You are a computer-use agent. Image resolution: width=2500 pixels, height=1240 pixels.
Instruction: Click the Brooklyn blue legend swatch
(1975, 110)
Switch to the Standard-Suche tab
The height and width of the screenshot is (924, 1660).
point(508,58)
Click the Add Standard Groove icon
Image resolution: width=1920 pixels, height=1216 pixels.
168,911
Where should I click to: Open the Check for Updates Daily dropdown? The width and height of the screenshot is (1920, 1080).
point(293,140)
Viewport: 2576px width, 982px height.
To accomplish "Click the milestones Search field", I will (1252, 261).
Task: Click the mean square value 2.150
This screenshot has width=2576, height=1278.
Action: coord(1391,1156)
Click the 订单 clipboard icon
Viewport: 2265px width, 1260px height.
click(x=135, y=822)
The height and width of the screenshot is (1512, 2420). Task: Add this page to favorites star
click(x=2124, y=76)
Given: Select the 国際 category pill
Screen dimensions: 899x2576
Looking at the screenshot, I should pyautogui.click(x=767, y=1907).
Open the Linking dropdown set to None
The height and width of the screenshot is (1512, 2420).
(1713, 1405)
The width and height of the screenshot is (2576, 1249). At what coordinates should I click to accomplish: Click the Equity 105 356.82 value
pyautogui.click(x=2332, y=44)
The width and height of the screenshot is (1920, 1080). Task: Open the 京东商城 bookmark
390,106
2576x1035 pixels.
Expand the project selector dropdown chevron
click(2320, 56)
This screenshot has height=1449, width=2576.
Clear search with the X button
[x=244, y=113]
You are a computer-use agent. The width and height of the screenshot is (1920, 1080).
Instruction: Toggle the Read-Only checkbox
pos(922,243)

════════

Your task: Reproduce all entries. Keep them exact.

Response area:
You are a computer-use agent. Image resolution: width=2500 pixels, height=1240 pixels.
Instruction: Click the Brooklyn blue legend swatch
(1975, 110)
Switch to the Standard-Suche tab
The height and width of the screenshot is (924, 1660).
point(508,58)
Click the Add Standard Groove icon
Image resolution: width=1920 pixels, height=1216 pixels.
168,911
Where should I click to: Open the Check for Updates Daily dropdown? The width and height of the screenshot is (1920, 1080).
point(293,140)
Viewport: 2576px width, 982px height.
To accomplish "Click the milestones Search field", I will (1252, 261).
Task: Click the mean square value 2.150
This screenshot has width=2576, height=1278.
Action: coord(1391,1156)
Click the 订单 clipboard icon
Viewport: 2265px width, 1260px height.
click(x=135, y=822)
The height and width of the screenshot is (1512, 2420). Task: Add this page to favorites star
click(x=2124, y=76)
Given: Select the 国際 category pill
Screen dimensions: 899x2576
Looking at the screenshot, I should pyautogui.click(x=767, y=1907).
Open the Linking dropdown set to None
The height and width of the screenshot is (1512, 2420).
(1713, 1405)
The width and height of the screenshot is (2576, 1249). At what coordinates should I click to accomplish: Click the Equity 105 356.82 value
pyautogui.click(x=2332, y=44)
The width and height of the screenshot is (1920, 1080). Task: Open the 京东商城 bookmark
390,106
2576x1035 pixels.
Expand the project selector dropdown chevron
click(2320, 56)
This screenshot has height=1449, width=2576.
Clear search with the X button
[x=244, y=113]
You are a computer-use agent. The width and height of the screenshot is (1920, 1080).
Instruction: Toggle the Read-Only checkbox
pos(922,243)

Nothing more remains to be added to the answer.